Notre position est qu'il faudrait que les complémentaires puissent, comme en Allemagne ou aux Pays-Bas, couvrir les assurés au premier euro et négocier avec les hôpitaux. L'Assurance maladie ne le fait pas. Pourtant, il faudrait dire qu'il y a des petits hôpitaux qu'il vaut mieux éviter.
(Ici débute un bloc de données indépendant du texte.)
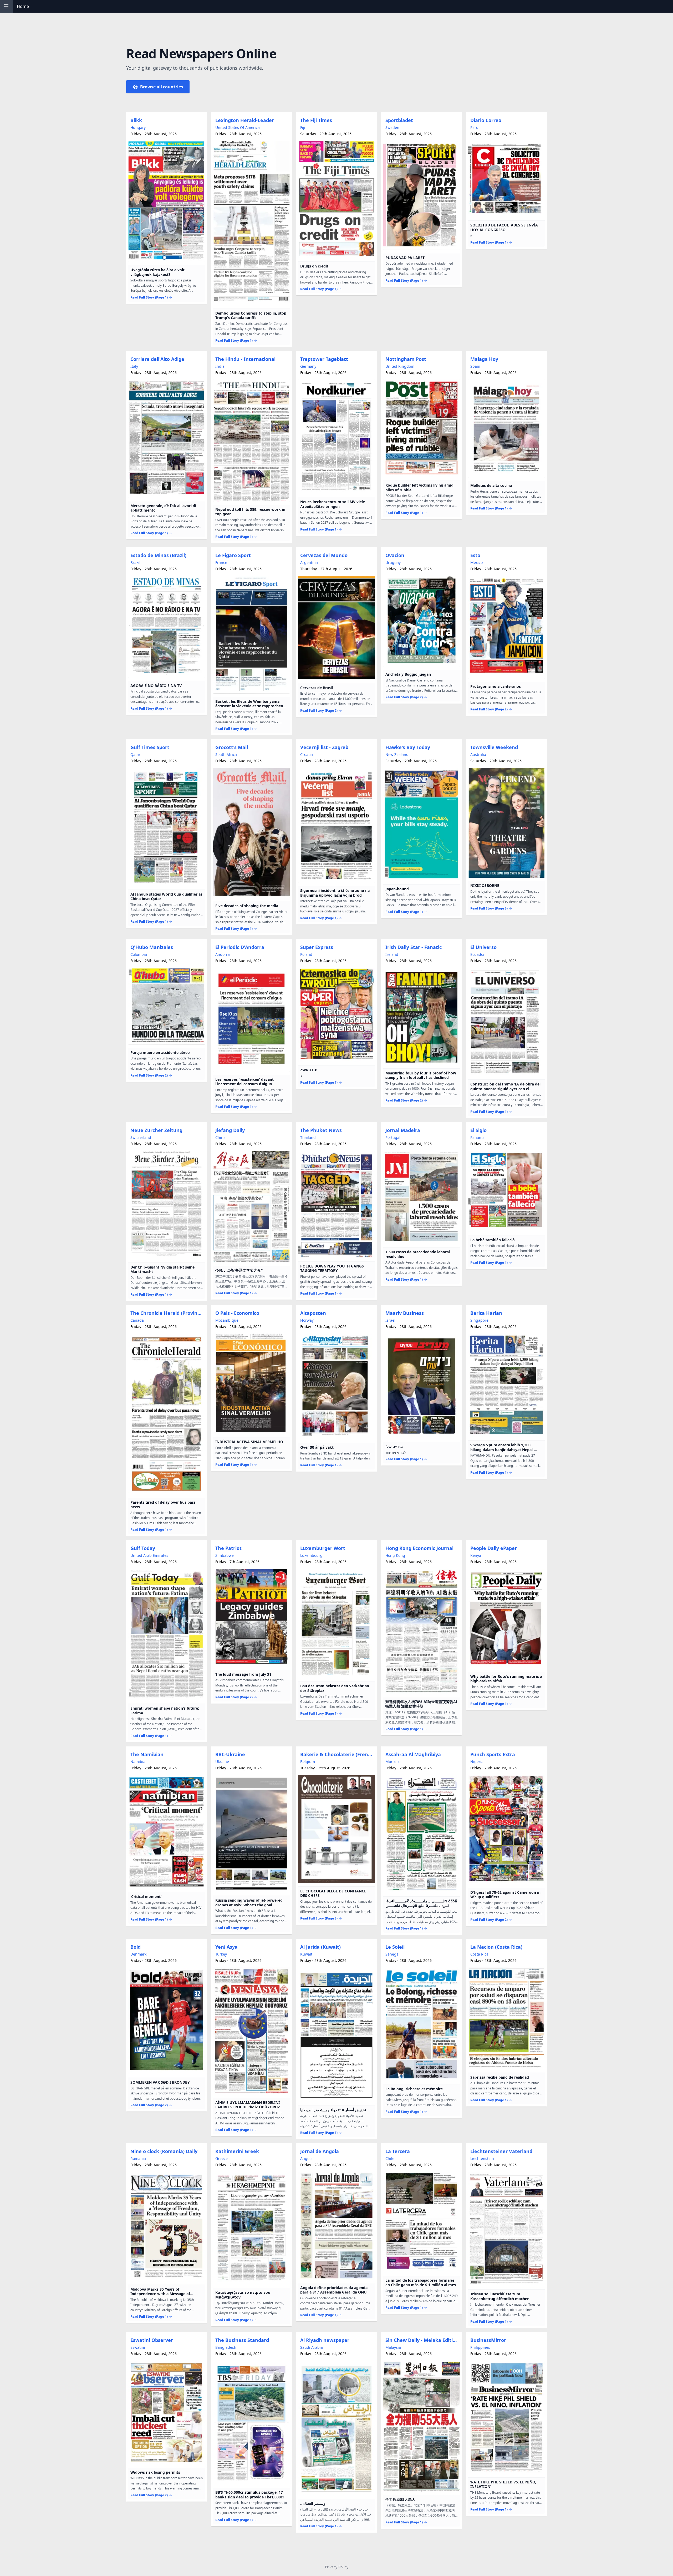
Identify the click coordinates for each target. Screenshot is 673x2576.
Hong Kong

Il faudrait des acheteurs compétents en face des services de soins.
TÉMOIGNAGE
Caroline Ferreira, responsable nationale de la CGT pour les questions de protection sociale et de santé
« Il y a une logique pour les syndicats à travailler avec la Mutualité »
« Après son arrivée à la présidence de la FNMF, Étienne Caniard nous a expliqué qu'il souhaitait travailler avec l'ensemble des organisations syndicales. Même si nous n'avons pas encore beaucoup de recul, c'est à nos yeux une évolution positive. Elle a déjà donné lieu à une position commune contre la hausse de la taxe spéciale sur les conventions d'assurance. Il existe aussi un groupe de travail avec la Mutualité et les syndicats sur la portabilité des droits. Il pourrait y avoir d'autres points de convergence, par exemple sur le secteur optionnel, auquel nous avons toujours été opposés. Nous souhaiterions aller plus loin, sur des sujets comme l'organisation et le financement du système de santé. Pour nous, il y a une logique à travailler ensemble, car nous nous adressons aux mêmes populations, les salariés. »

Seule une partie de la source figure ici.